Volume nine brings together three of Adler's books on case histories: Problems of Neurosis, The Case of Mrs. A., and The Case of Miss R. Although these books were previously published in English, the text required substantial editing for readability. Adler's diagnostic brilliance now shines through without the distractions of dated terminology and awkward phrasing.
Adler takes us on a fascinating journey of life style analysis through progressive levels of depth. In Problems of Neurosis, he offers us vivid thumbnail sketches of thirty-three cases, spanning the symptoms of depression, obsession, compulsion, alcoholism, schizophrenia, clairvoyance, agoraphobia, impotence, sadism, masochism, and jealousy. He also discusses the general topics of family constellation, earliest recollections, body postures, sleep postures, organ dialect, and hypnosis.
In The Case of Mrs. A., Adler takes us a little deeper into a single style of life. Working from the notes presented by another physician, he spontaneously comments on each segment of information offered to him. His diagnostic procedure is common in medicine: gathering data, making conjectures, then testing them until a coherence is established. He even ventures into predicting the consequences of behavioral patterns. In a presentation of modest length, he achieves his goal of clearly illustrating the coherence of a style of life.

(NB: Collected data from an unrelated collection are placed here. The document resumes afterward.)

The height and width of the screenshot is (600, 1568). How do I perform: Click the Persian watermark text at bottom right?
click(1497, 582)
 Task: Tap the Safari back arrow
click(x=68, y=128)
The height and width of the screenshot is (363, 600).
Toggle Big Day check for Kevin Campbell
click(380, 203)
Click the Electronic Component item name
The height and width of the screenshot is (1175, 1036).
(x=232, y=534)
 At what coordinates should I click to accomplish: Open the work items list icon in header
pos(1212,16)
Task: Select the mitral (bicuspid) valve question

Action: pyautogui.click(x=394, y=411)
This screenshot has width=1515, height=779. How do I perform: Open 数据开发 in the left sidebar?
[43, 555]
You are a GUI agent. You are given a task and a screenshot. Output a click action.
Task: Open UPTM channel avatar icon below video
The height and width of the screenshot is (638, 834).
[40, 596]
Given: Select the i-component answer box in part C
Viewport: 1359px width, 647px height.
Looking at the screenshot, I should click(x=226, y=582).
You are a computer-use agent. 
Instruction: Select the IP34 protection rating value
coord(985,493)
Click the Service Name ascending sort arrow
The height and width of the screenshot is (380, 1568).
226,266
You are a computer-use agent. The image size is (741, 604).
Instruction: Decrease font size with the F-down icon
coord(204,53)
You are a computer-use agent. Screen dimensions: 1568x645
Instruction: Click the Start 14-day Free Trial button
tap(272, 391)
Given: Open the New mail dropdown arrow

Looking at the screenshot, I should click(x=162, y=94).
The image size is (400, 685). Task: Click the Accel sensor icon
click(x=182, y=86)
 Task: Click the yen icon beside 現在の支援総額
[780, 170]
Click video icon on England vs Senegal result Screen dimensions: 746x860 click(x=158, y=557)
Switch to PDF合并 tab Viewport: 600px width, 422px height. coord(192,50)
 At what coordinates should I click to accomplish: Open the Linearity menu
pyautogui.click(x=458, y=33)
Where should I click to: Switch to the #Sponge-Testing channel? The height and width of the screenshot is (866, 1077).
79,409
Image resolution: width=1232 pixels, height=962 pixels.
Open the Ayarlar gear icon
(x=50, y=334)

The Case of Miss R. takes us into yet deeper waters. In the mid 1920's, a journalist presented The Diary of Claire Macht to Adler. After studying the material, he offered his comments in a series of eight presentations to an Individual Psychology Association. Originally titled The Technique of Individual Psychology, Volume 1: The Art of Reading a Life-and-Case History, it was first issued in Germany, then translated into English and published in 1929. This autobiographical narrative of a young working-class woman was strikingly frank about her sexual awakening in early twentieth-century Vienna. No doubt shocking to a reader in the 1920's, the sexually explicit material is commonplace in psychological literature today. However, Adler's artful evolution of a unified psychological portrait is compelling to follow, much like watching an artist like Rembrandt at work. He weaves all of the early family influences and social conditions into a beautiful, vivid tapestry.
Volume nine is a "must read" for anyone interested in the art of life style analysis. His remarkable theory springs to life in this superb series of richly varied case histories.
For readers unfamiliar with Adler's ideas, a brief overview, titled "Basic Principles of Classical Adlerian Psychology," is included in the appendix. Other comprehensive articles, titled "Classical Adlerian Theory and Practice" and "A Psychology of Democracy" have been published in Volumes 1 & 2 of The Collected Clinical Works of Alfred Adler. A deeper appreciation of the development of Adler's theory can be achieved by studying Volumes 1-9.